>> START

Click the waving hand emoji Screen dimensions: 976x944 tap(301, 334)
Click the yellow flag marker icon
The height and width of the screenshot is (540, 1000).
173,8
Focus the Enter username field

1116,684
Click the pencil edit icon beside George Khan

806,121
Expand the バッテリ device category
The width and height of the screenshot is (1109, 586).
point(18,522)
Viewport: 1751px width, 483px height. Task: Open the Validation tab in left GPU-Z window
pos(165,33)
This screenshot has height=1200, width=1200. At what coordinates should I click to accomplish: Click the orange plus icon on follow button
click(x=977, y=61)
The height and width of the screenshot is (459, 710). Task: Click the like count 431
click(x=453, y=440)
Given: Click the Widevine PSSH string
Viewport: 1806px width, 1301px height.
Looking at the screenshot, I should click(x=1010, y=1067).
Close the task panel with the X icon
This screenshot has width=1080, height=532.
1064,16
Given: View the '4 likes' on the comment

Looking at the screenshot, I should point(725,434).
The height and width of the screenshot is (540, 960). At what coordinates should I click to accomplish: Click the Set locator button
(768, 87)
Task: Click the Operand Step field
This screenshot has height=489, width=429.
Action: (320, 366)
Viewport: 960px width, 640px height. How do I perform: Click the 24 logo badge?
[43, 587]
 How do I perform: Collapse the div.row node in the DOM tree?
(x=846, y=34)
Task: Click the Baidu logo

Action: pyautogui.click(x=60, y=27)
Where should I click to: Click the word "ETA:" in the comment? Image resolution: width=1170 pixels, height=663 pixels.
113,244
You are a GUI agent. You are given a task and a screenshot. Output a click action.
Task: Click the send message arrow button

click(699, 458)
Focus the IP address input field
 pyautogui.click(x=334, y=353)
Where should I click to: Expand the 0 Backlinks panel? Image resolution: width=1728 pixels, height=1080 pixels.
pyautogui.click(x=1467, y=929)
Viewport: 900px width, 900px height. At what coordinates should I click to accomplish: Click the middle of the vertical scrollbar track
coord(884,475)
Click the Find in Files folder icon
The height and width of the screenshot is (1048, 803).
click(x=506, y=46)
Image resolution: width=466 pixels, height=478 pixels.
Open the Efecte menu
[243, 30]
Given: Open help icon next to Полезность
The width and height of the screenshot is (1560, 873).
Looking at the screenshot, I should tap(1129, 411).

>> END

**WHAT YOU WILL DO**
Copy the listing above line for line, without altering any character.

**WRITTEN RESPONSE**
Click the waving hand emoji Screen dimensions: 976x944 tap(301, 334)
Click the yellow flag marker icon
The height and width of the screenshot is (540, 1000).
173,8
Focus the Enter username field

1116,684
Click the pencil edit icon beside George Khan

806,121
Expand the バッテリ device category
The width and height of the screenshot is (1109, 586).
point(18,522)
Viewport: 1751px width, 483px height. Task: Open the Validation tab in left GPU-Z window
pos(165,33)
This screenshot has height=1200, width=1200. At what coordinates should I click to accomplish: Click the orange plus icon on follow button
click(x=977, y=61)
The height and width of the screenshot is (459, 710). Task: Click the like count 431
click(x=453, y=440)
Given: Click the Widevine PSSH string
Viewport: 1806px width, 1301px height.
Looking at the screenshot, I should click(x=1010, y=1067).
Close the task panel with the X icon
This screenshot has width=1080, height=532.
1064,16
Given: View the '4 likes' on the comment

Looking at the screenshot, I should point(725,434).
The height and width of the screenshot is (540, 960). At what coordinates should I click to accomplish: Click the Set locator button
(768, 87)
Task: Click the Operand Step field
This screenshot has height=489, width=429.
Action: (320, 366)
Viewport: 960px width, 640px height. How do I perform: Click the 24 logo badge?
[43, 587]
 How do I perform: Collapse the div.row node in the DOM tree?
(x=846, y=34)
Task: Click the Baidu logo

Action: pyautogui.click(x=60, y=27)
Where should I click to: Click the word "ETA:" in the comment? Image resolution: width=1170 pixels, height=663 pixels.
113,244
You are a GUI agent. You are given a task and a screenshot. Output a click action.
Task: Click the send message arrow button

click(699, 458)
Focus the IP address input field
 pyautogui.click(x=334, y=353)
Where should I click to: Expand the 0 Backlinks panel? Image resolution: width=1728 pixels, height=1080 pixels.
pyautogui.click(x=1467, y=929)
Viewport: 900px width, 900px height. At what coordinates should I click to accomplish: Click the middle of the vertical scrollbar track
coord(884,475)
Click the Find in Files folder icon
The height and width of the screenshot is (1048, 803).
click(x=506, y=46)
Image resolution: width=466 pixels, height=478 pixels.
Open the Efecte menu
[243, 30]
Given: Open help icon next to Полезность
The width and height of the screenshot is (1560, 873).
Looking at the screenshot, I should tap(1129, 411).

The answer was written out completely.